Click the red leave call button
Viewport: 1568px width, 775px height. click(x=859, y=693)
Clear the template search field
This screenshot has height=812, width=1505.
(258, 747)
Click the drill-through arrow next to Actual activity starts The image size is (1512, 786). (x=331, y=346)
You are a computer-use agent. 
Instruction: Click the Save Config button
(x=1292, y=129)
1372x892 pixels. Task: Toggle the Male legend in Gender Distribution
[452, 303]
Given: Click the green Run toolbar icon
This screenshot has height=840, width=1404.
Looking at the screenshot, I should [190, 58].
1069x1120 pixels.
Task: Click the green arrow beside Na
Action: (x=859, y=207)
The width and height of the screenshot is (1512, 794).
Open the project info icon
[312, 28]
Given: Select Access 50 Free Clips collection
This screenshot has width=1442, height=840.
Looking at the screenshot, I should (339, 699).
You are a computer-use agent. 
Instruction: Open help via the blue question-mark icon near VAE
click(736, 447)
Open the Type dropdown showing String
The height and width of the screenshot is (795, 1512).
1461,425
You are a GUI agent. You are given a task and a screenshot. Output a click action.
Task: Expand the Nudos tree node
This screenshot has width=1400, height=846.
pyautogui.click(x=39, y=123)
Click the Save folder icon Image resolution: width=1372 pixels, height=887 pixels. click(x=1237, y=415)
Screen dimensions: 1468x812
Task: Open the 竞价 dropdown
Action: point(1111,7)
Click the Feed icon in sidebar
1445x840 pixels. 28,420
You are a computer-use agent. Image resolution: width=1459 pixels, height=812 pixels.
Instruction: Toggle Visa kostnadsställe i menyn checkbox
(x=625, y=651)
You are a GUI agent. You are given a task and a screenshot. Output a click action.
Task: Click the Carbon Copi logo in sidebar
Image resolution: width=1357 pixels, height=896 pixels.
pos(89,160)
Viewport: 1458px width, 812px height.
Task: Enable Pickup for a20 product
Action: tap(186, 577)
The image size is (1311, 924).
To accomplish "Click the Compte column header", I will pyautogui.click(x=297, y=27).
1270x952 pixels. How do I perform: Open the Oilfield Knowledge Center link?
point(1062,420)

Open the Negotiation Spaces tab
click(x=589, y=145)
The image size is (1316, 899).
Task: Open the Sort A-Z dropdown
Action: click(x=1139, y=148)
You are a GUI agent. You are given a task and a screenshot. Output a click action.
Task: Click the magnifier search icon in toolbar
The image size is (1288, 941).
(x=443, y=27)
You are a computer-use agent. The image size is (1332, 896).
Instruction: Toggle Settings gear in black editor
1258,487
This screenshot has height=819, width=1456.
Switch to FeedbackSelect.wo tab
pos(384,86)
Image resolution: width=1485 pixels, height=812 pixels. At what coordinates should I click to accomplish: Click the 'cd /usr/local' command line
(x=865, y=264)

#### [Exercise requirements]
The full listing above should be retyped without any alteration.

#### [Task response]
Click the red leave call button
Viewport: 1568px width, 775px height. click(x=859, y=693)
Clear the template search field
This screenshot has height=812, width=1505.
(258, 747)
Click the drill-through arrow next to Actual activity starts The image size is (1512, 786). (x=331, y=346)
You are a computer-use agent. 
Instruction: Click the Save Config button
(x=1292, y=129)
1372x892 pixels. Task: Toggle the Male legend in Gender Distribution
[452, 303]
Given: Click the green Run toolbar icon
This screenshot has height=840, width=1404.
Looking at the screenshot, I should [190, 58].
1069x1120 pixels.
Task: Click the green arrow beside Na
Action: (x=859, y=207)
The width and height of the screenshot is (1512, 794).
Open the project info icon
[312, 28]
Given: Select Access 50 Free Clips collection
This screenshot has width=1442, height=840.
Looking at the screenshot, I should (339, 699).
You are a computer-use agent. 
Instruction: Open help via the blue question-mark icon near VAE
click(736, 447)
Open the Type dropdown showing String
The height and width of the screenshot is (795, 1512).
1461,425
You are a GUI agent. You are given a task and a screenshot. Output a click action.
Task: Expand the Nudos tree node
This screenshot has width=1400, height=846.
pyautogui.click(x=39, y=123)
Click the Save folder icon Image resolution: width=1372 pixels, height=887 pixels. click(x=1237, y=415)
Screen dimensions: 1468x812
Task: Open the 竞价 dropdown
Action: point(1111,7)
Click the Feed icon in sidebar
1445x840 pixels. 28,420
You are a computer-use agent. Image resolution: width=1459 pixels, height=812 pixels.
Instruction: Toggle Visa kostnadsställe i menyn checkbox
(x=625, y=651)
You are a GUI agent. You are given a task and a screenshot. Output a click action.
Task: Click the Carbon Copi logo in sidebar
Image resolution: width=1357 pixels, height=896 pixels.
pos(89,160)
Viewport: 1458px width, 812px height.
Task: Enable Pickup for a20 product
Action: tap(186, 577)
The image size is (1311, 924).
To accomplish "Click the Compte column header", I will pyautogui.click(x=297, y=27).
1270x952 pixels. How do I perform: Open the Oilfield Knowledge Center link?
point(1062,420)

Open the Negotiation Spaces tab
click(x=589, y=145)
The image size is (1316, 899).
Task: Open the Sort A-Z dropdown
Action: click(x=1139, y=148)
You are a GUI agent. You are given a task and a screenshot. Output a click action.
Task: Click the magnifier search icon in toolbar
The image size is (1288, 941).
(x=443, y=27)
You are a computer-use agent. The image size is (1332, 896).
Instruction: Toggle Settings gear in black editor
1258,487
This screenshot has height=819, width=1456.
Switch to FeedbackSelect.wo tab
pos(384,86)
Image resolution: width=1485 pixels, height=812 pixels. At what coordinates should I click to accomplish: Click the 'cd /usr/local' command line
(x=865, y=264)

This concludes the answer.